Preparations for the 2019 Blue Stars/FIFA Youth Cup, during which youth teams representing some of the world’s top clubs will lock horns in late May, are now in full swing. As the big kick-off approaches, FIFA.com presents some key facts about a tournament that constitutes a breeding ground for some of the beautiful game’s stars of the future.
- 81 years of experience
For eight decades now, the world’s most talented young players have acquired their first taste of competitive international action at the Blue Stars/FIFA Youth Cup, a competition that was first launched back in 1939. FC Blue Stars, Zurich’s oldest club, which was founded in 1898 and was one of the first in Switzerland to establish a separate junior division, decided to organise a tournament for young footballers, as part of their commitment to youth development.
It was Blue Stars’ neighbours, Grasshoppers, who emerged victorious from the inaugural tournament, and in a quirk of fate, they also happen to be the most recent winners, having beaten English side West Ham United in the 2016 final. The hosts, meanwhile, have seen their name engraved on the trophy no fewer than seven times, a record that places them second on the event’s all-time league table – still some way behind the leaders Manchester United (18 victories).
- The 2019 Cup: where and when?
The 81st edition of the tournament will run from 30 and 31 May 2019 at the Buchlern sports complex in Zurich.
- An apt slogan
For 80 years, the prestigious competition has lived up to its slogan, “Where Stars are Born”. Although it is always difficult to imagine where the future careers of blossoming talents may lead, given the remarkable history of the Blue Stars/FIFA Youth Cup and the identity of certain previous participants, it is not unthinkable that some of this year’s competitors could eventually play at the very highest level.
In 1956, the Manchester United team that took part featured Bobby Charlton, who would lift the FIFA World Cup™ ten years later with England.
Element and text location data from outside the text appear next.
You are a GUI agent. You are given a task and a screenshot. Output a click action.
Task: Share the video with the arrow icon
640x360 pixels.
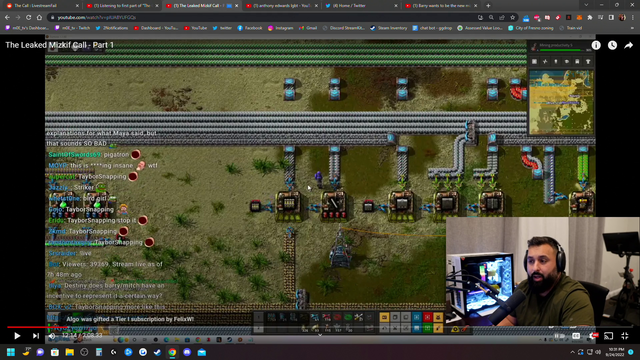tap(629, 45)
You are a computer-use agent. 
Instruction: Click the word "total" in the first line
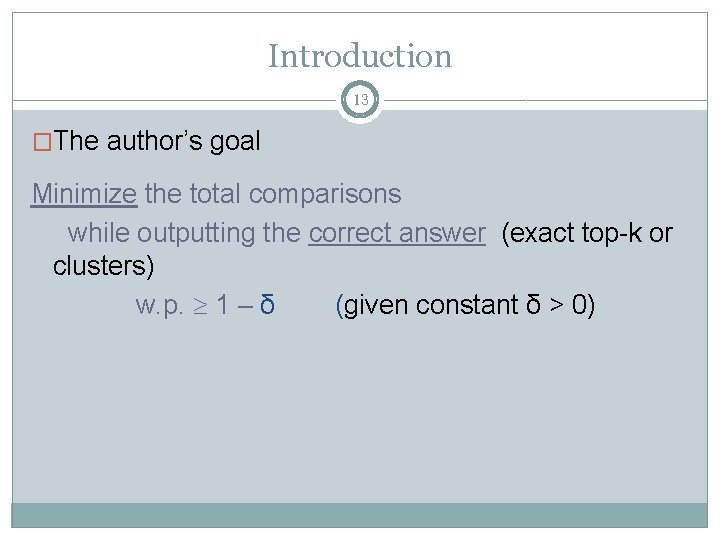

The same year, German Helmut Haller was also present in Zurich, and found himself on the opposite side of the pitch from Charlton in the 1966 final!
In 1977, Fulvio Collovati, who would secure a World Cup winners’ medal in 1982, was part of the AC Milan side that triumphed at the Blue Stars/FIFA Youth Cup.
Other big names who first took to the international stage in Switzerland include Klaus Augenthaler and Markus Babbel (Germany), Roy Keane (Republic of Ireland), Paul Scholes, David Beckham, Gary Neville and Phil Neville (England), Jay-Jay Okocha (Nigeria), Pep Guardiola and Gerard Pique (Spain), and Mark Hughes and Ryan Giggs (Wales).
“The tournament has an excellent reputation and is one of the best in Europe, if not the world,” said Giggs a few years’ back. “Long may it continue.”
On 24 and 25 May, a brand new batch of young players will take their first tentative steps towards global stardom in Zurich.